**OBJECTIF ÉNONCÉ 1**
Dans le texte sur le référendum, en quelle année a eu lieu l'abolition de la peine de mort ?

Bref, malgré le constat de nombreuses opportunités d'utiliser le referendum, on se rend compte que cet outil est évité avec soin par nos dirigeants au rang desquels on classera les parlementaires.
J'ai parlé plus haut de sujets qu'il valait mieux éviter du fait de leur caractère technique, conjoncturel et même réversible (d'une façon assez simple) dès lors qu'il s'agit de simples lois. Mais les sujets d'ordre sociétal par exemple sur lesquels il est extrêmement difficile de revenir (peut-on revenir sur l'IVG? Pourra-t-on revenir sur l'homoparentalité?), à mon avis, ne devraient pas être laissés entre les mains d'une majorité politique forcément de circonstance. C'est pourtant devenu une règle. Pourquoi?
C'est une question à laquelle je n'aurai pas la prétention de répondre, même si j'ai quelques idées sur le sujet.
L'exemple de l'abolition de la peine de mort à laquelle en 1981 les Français semblaient être opposés majoritairement semble indiquer que certains hommes politiques ne croient pas dans les vertus de la souveraineté du peuple qu'il faut parfois violer (la souveraineté, bien sûr) pour imposer des règles assimilées à des valeurs éthiques. Ça rejoint des idées qui étaient celles de Lénine par exemple. Le peuple doit être guidé, forcé au besoin. On comprend tout de suite les dangers de cette conception de la vie politique qui semble être assez partagée par ceux qui ont fait profession de la chose et qui étendent le domaine éthique aux autres domaines.
En somme le peuple devrait se limiter à exercer sa souveraineté à quelques moments de la vie politique, donc les élections dont en même temps tout le monde sait qu'elles sont précédées de campagnes particulièrement mensongères. La démocratie repose donc sur l'élection par le peuple de "menteurs professionnels" qui ensuite s'autoriseraient à décider ce qui est bien pour ce peuple. Cette idée, qui n'est évidemment qu'une exagération de ma part, comme elle gagne du terrain explique sans doute certains comportements civiques, notamment une abstention galopante.

**OBJECTIF ÉNONCÉ 2**
Relevez toutes les lignes ci-dessous qui contiennent le mot « title » et recopiez-les.

**Entrées de la collection**
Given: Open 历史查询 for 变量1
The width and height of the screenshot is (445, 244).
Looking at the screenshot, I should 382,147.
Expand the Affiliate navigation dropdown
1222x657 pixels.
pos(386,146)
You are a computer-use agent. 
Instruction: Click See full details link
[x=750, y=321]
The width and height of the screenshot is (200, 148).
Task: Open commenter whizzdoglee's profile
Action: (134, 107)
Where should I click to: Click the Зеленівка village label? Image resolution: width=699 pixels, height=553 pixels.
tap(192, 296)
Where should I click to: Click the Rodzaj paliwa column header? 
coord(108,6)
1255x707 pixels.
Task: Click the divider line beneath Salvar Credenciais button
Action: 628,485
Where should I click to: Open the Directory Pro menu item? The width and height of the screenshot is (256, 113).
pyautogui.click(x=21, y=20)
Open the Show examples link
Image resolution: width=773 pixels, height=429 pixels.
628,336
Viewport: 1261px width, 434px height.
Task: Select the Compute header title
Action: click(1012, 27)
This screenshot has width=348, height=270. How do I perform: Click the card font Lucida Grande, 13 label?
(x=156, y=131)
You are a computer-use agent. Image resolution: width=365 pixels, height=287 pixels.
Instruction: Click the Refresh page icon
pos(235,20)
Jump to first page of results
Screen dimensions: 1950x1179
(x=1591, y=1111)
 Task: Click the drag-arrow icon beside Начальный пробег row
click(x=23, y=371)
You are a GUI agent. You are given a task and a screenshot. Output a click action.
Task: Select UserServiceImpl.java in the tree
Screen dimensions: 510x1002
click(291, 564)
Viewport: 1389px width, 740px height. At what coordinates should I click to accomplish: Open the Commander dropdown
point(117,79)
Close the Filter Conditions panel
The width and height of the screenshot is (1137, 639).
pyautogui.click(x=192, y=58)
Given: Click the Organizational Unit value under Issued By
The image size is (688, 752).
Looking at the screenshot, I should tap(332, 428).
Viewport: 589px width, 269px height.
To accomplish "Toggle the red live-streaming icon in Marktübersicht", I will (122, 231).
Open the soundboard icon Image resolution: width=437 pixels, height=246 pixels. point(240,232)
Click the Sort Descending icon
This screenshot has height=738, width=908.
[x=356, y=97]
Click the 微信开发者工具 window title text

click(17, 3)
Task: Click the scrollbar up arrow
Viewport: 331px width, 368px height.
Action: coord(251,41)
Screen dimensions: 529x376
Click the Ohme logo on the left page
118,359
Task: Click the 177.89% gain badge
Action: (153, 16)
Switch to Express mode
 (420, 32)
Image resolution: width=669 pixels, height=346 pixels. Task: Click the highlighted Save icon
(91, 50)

**RÉPONSE CORRECTE 1**
En 1981.

**RÉPONSE CORRECTE 2**
Task: Select the Compute header title
Click the 微信开发者工具 window title text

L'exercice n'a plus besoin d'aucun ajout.